What makes this transition structural rather than cyclical is the economics. Running inference on an LLM costs money every time a token is generated. A GPU, optimized for dense parallel computation across arbitrary workloads, spends transistors and power on capabilities inference does not need. An ASIC, wired for matrix multiplication and low-precision arithmetic, uses every transistor and watt for the one thing that matters: throughput per dollar. Hyperscalers, OpenAI, Google, Meta, Microsoft, do not care about generalism. They care about per-token cost. Once a supplier proves an ASIC can match or beat a GPU on inference throughput at 30-40 percent lower total cost of ownership, the GPU becomes the fallback choice, not the default. Broadcom's $10.7 billion quarter is Broadcom printing the economic proof. The quarter before was $8.4 billion. The trajectory says hyperscalers have already made the decision; Broadcom is just fulfilling orders.
Nvidia's datacenter business, the GPU division that printed $115.2 billion in fiscal 2025 revenue, now faces a two-speed market. Training large models still demands the generality and software maturity of GPUs. Inference, which consumes 70-80 percent of a deployed LLM's compute resources over its lifetime, is migrating to ASICs. That split was not true in 2023. It is hardening in 2026. Broadcom's rise is not about outperforming Nvidia at the same task. It is about winning the task that matters most. Nvidia's response, accelerating its own ASIC efforts and tightening GPU software lock-in through CUDA adoption, is rational and too late. ASICs do not require software portability. They require one thing: customer commitment. Hyperscalers have already made that commitment.

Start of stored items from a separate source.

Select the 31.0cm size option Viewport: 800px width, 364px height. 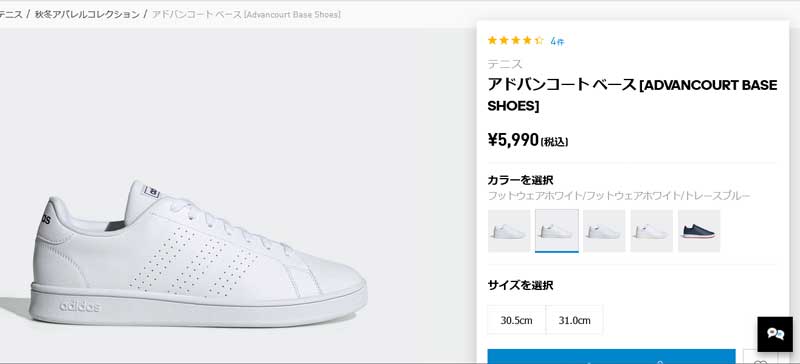574,320
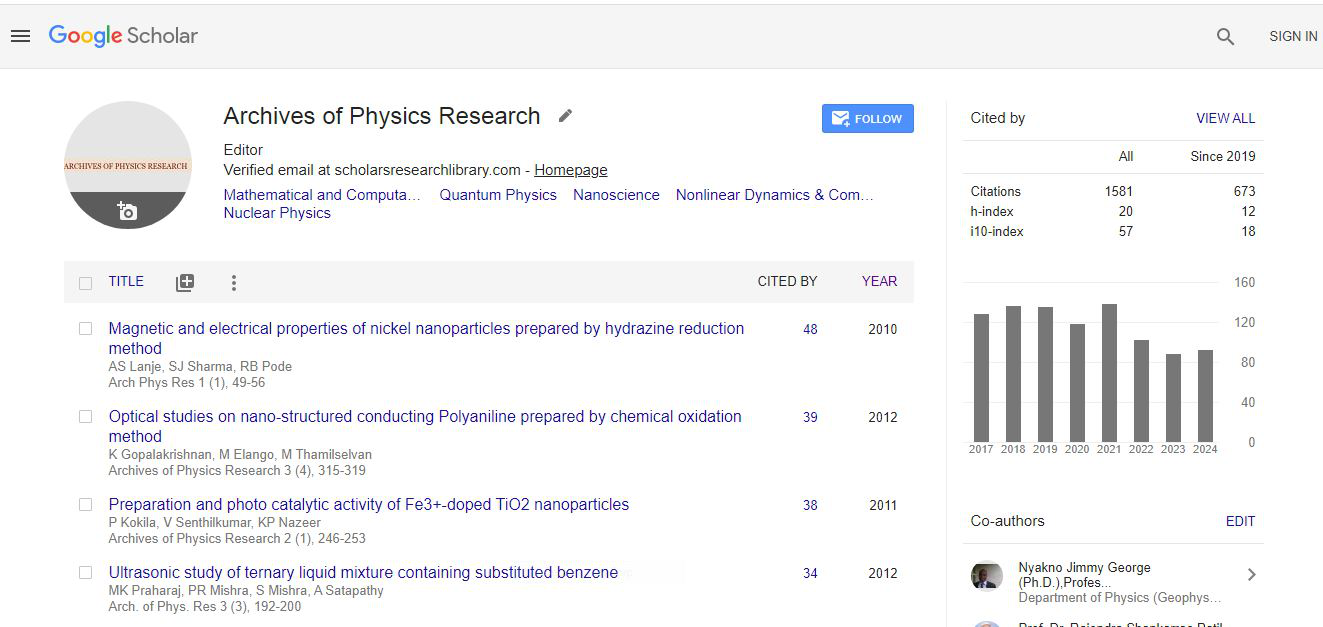Sort articles by TITLE column header

126,282
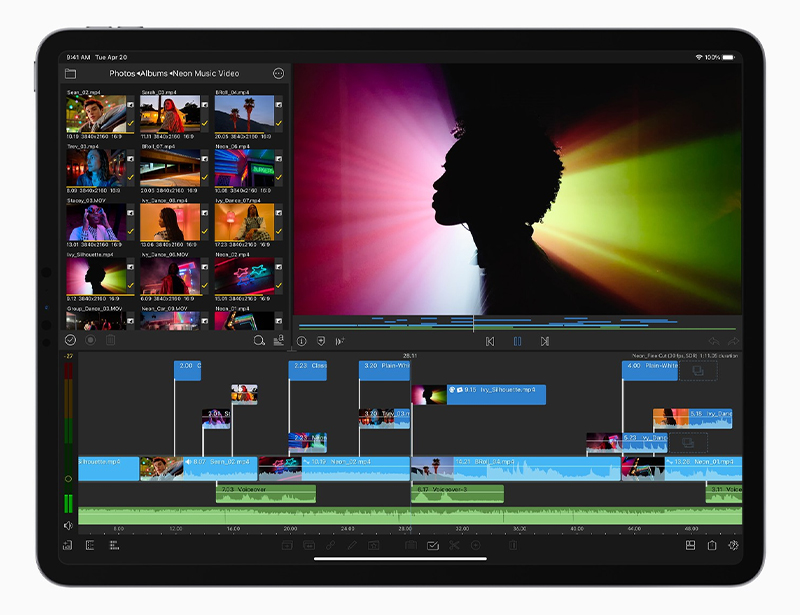Select the pen edit tool in the toolbar
This screenshot has height=615, width=800.
(351, 545)
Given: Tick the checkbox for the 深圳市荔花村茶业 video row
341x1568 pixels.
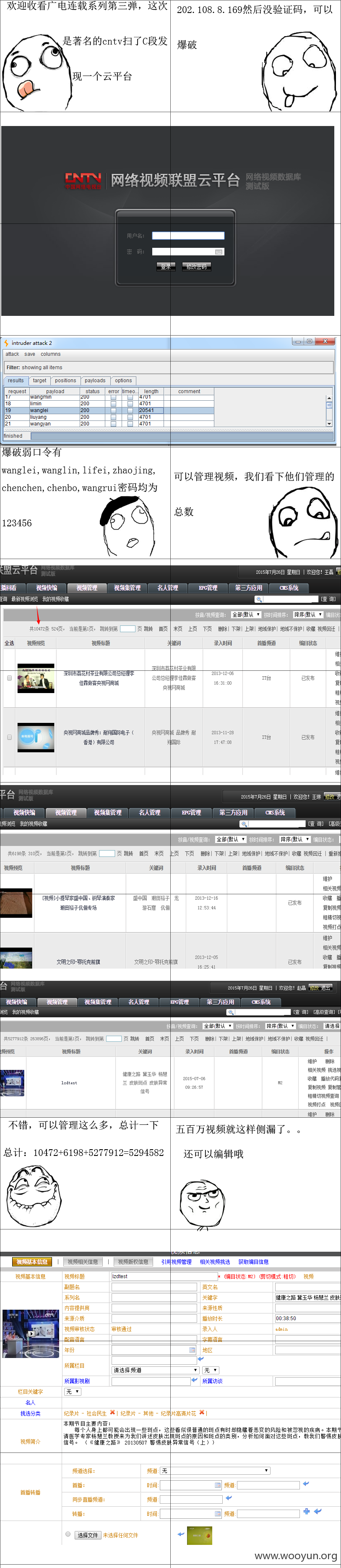Looking at the screenshot, I should click(9, 678).
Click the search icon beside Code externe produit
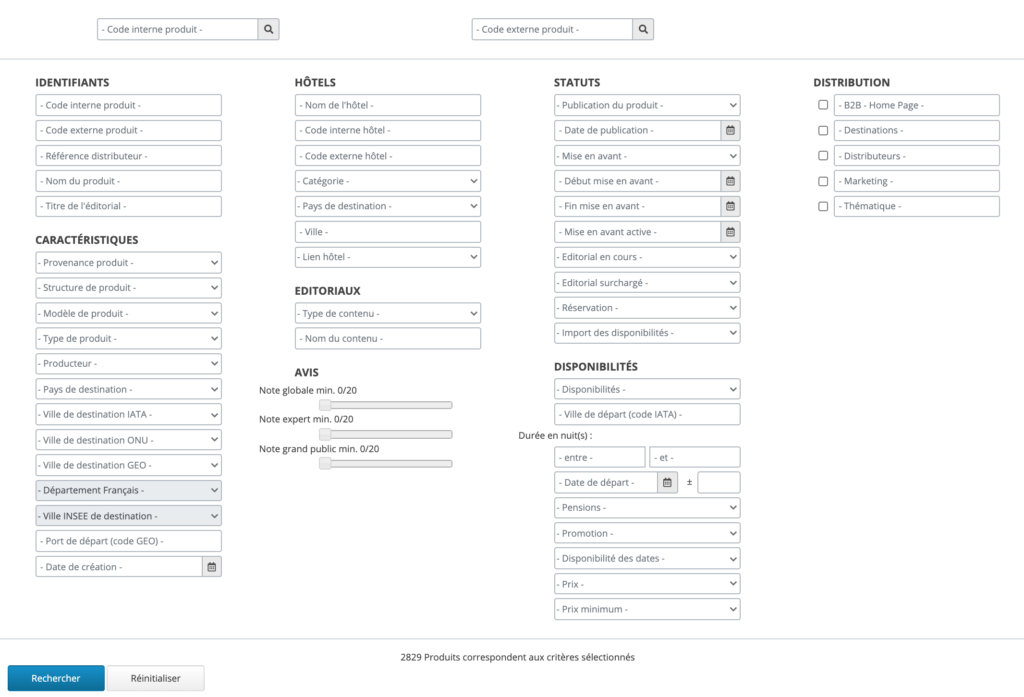Screen dimensions: 1024x697 click(x=643, y=30)
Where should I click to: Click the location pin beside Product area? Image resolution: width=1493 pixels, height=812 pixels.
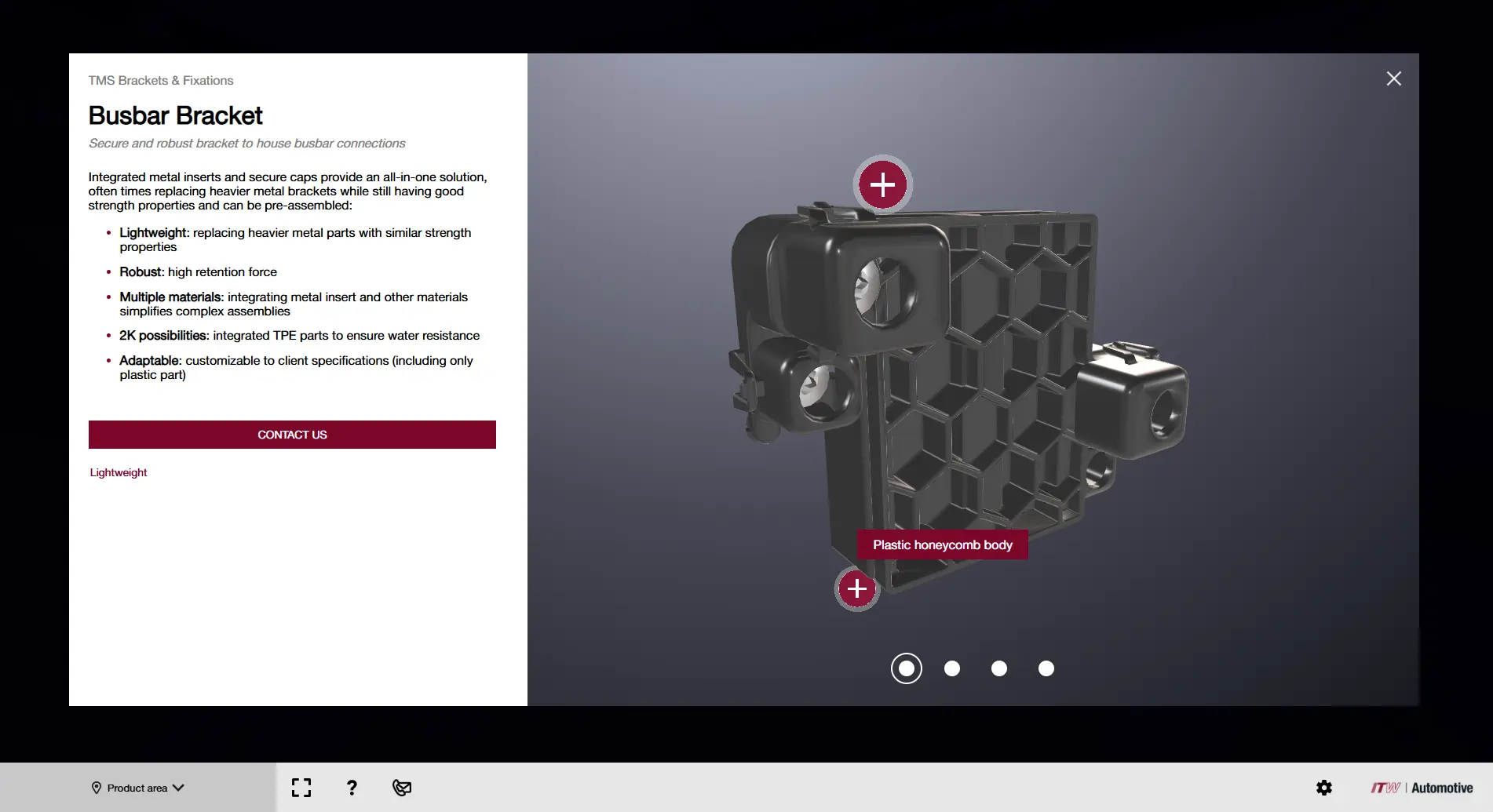(97, 788)
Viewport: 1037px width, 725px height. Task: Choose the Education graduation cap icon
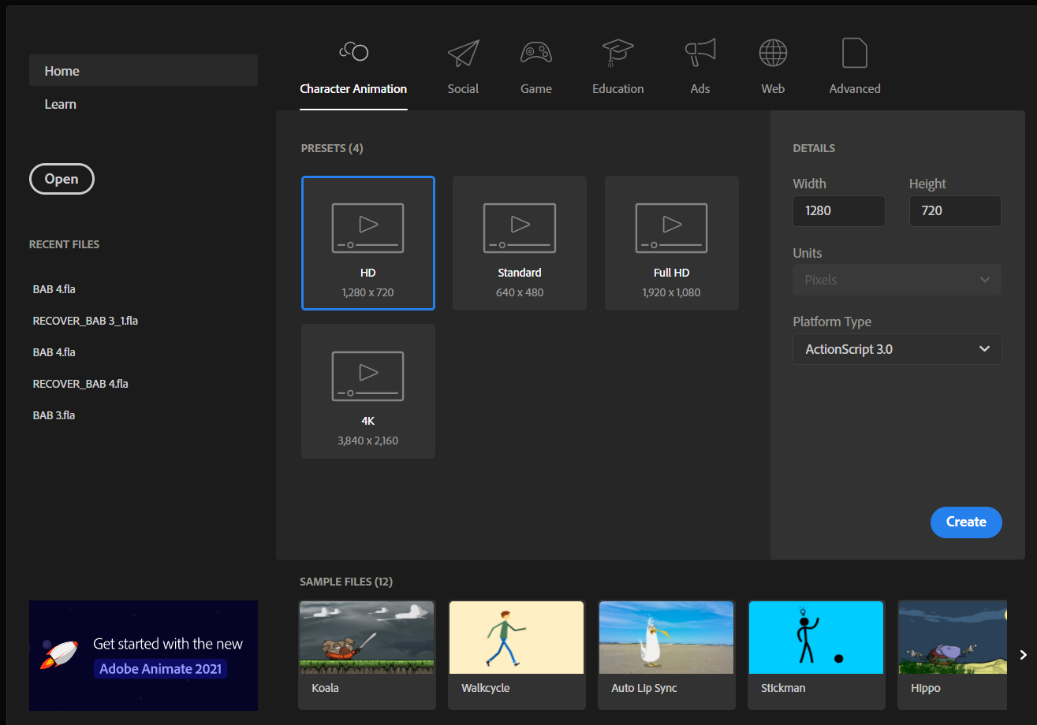(x=618, y=53)
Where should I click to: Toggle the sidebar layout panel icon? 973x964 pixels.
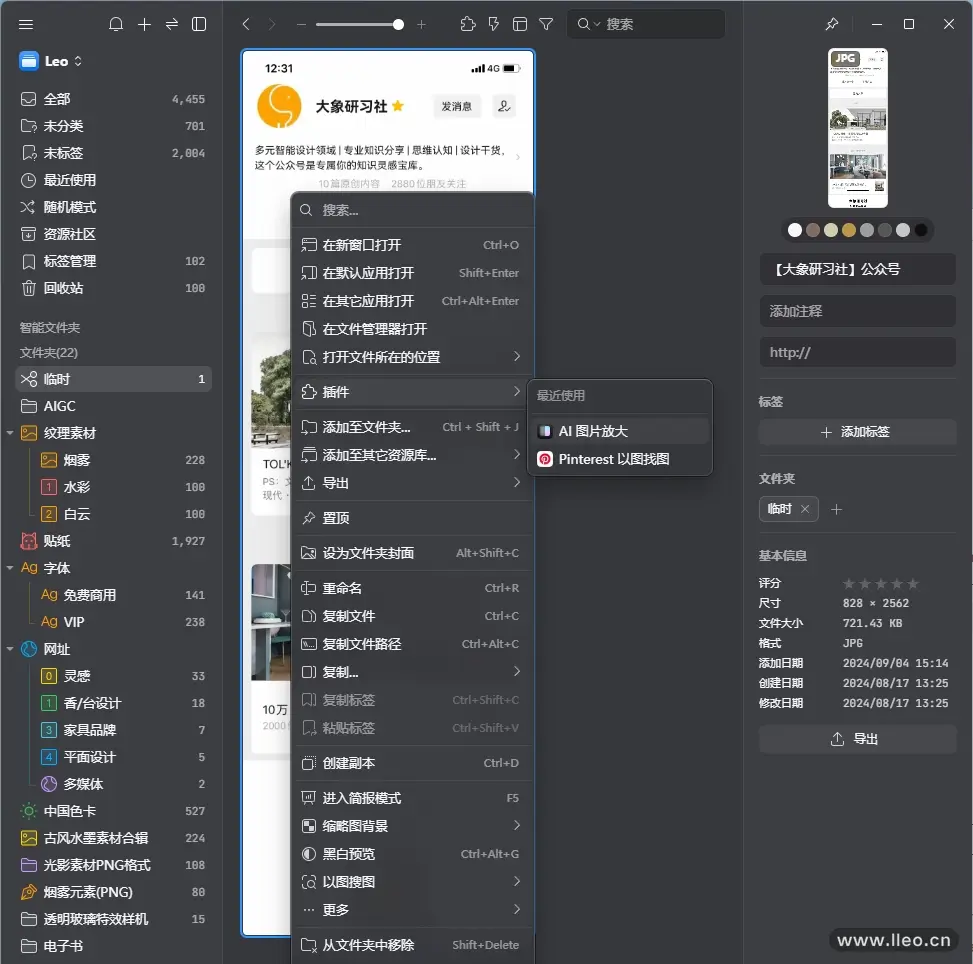tap(198, 23)
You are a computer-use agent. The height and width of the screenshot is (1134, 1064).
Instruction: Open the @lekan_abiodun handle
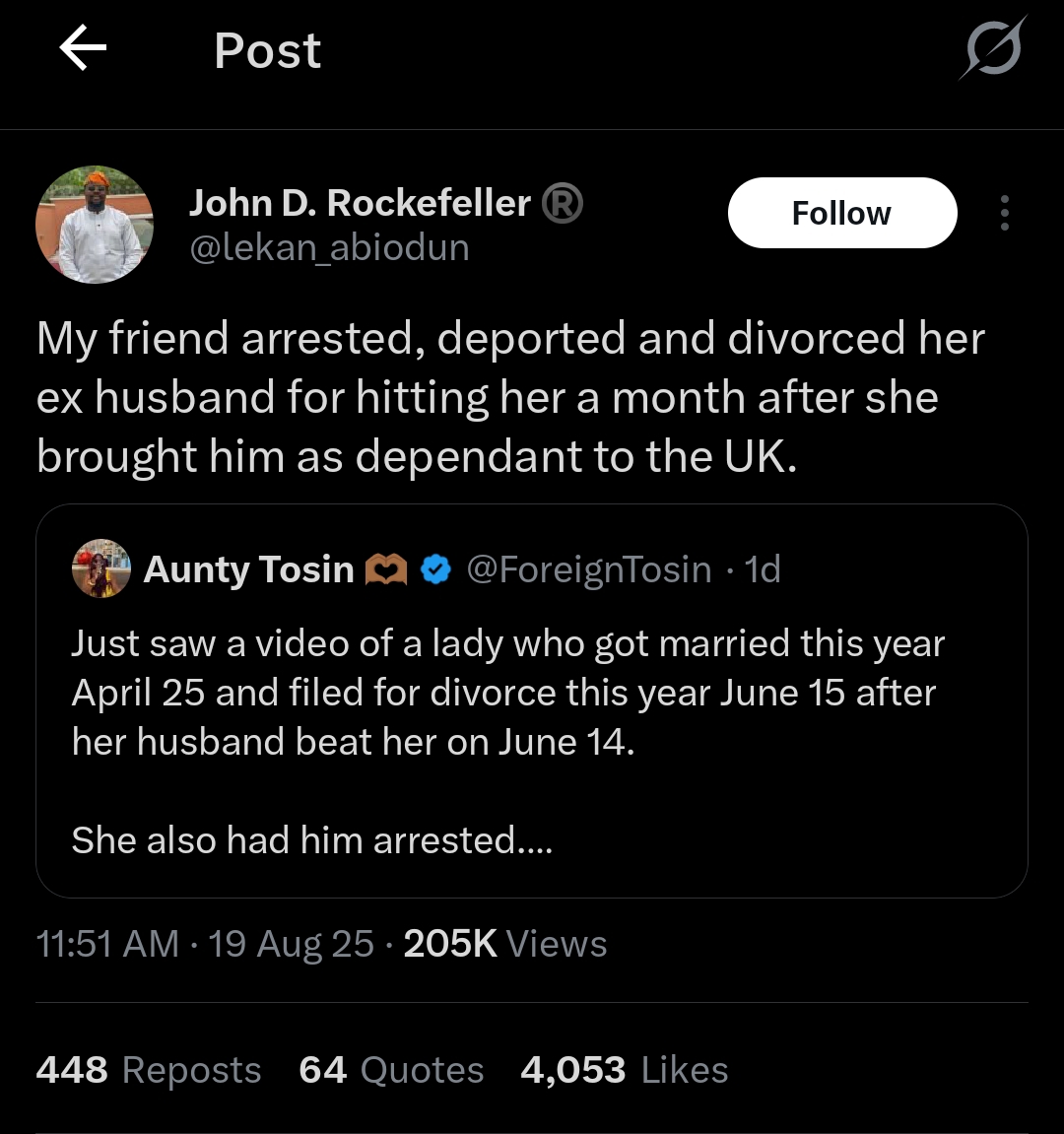(329, 247)
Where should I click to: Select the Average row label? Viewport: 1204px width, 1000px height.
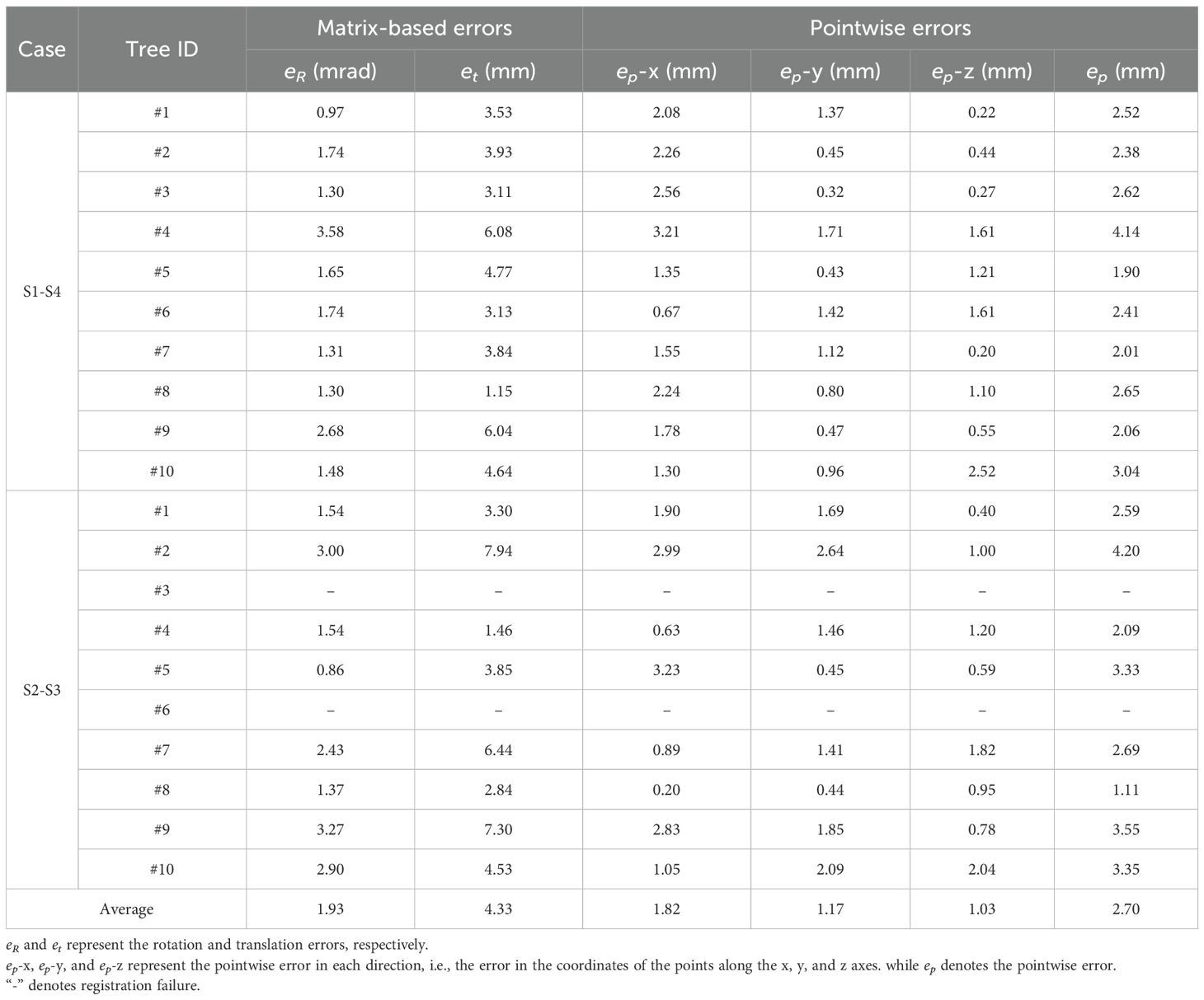[126, 909]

Two signals will confirm whether this inflection holds through the second half of 2026. First, Broadcom's actual print on June 3, watch for the gross margin on AI chips versus the company-wide average (currently approximately 77 percent). ASIC margins are typically lower than GPU margins because ASICs face competition from other ASIC makers and from internal hyperscaler design teams. If Broadcom's AI gross margin compresses below 45 percent, it signals price pressure from rivals like Google's TPU (tensor processing unit, custom silicon for machine learning) and hyperscaler in-house designs. Second, watch customer concentration: does Broadcom report increasing or decreasing customer diversification in AI revenue? If the top three customers account for more than 60 percent of AI revenue, hyperscalers own the supply chain, not Broadcom. The stock price will reflect the difference.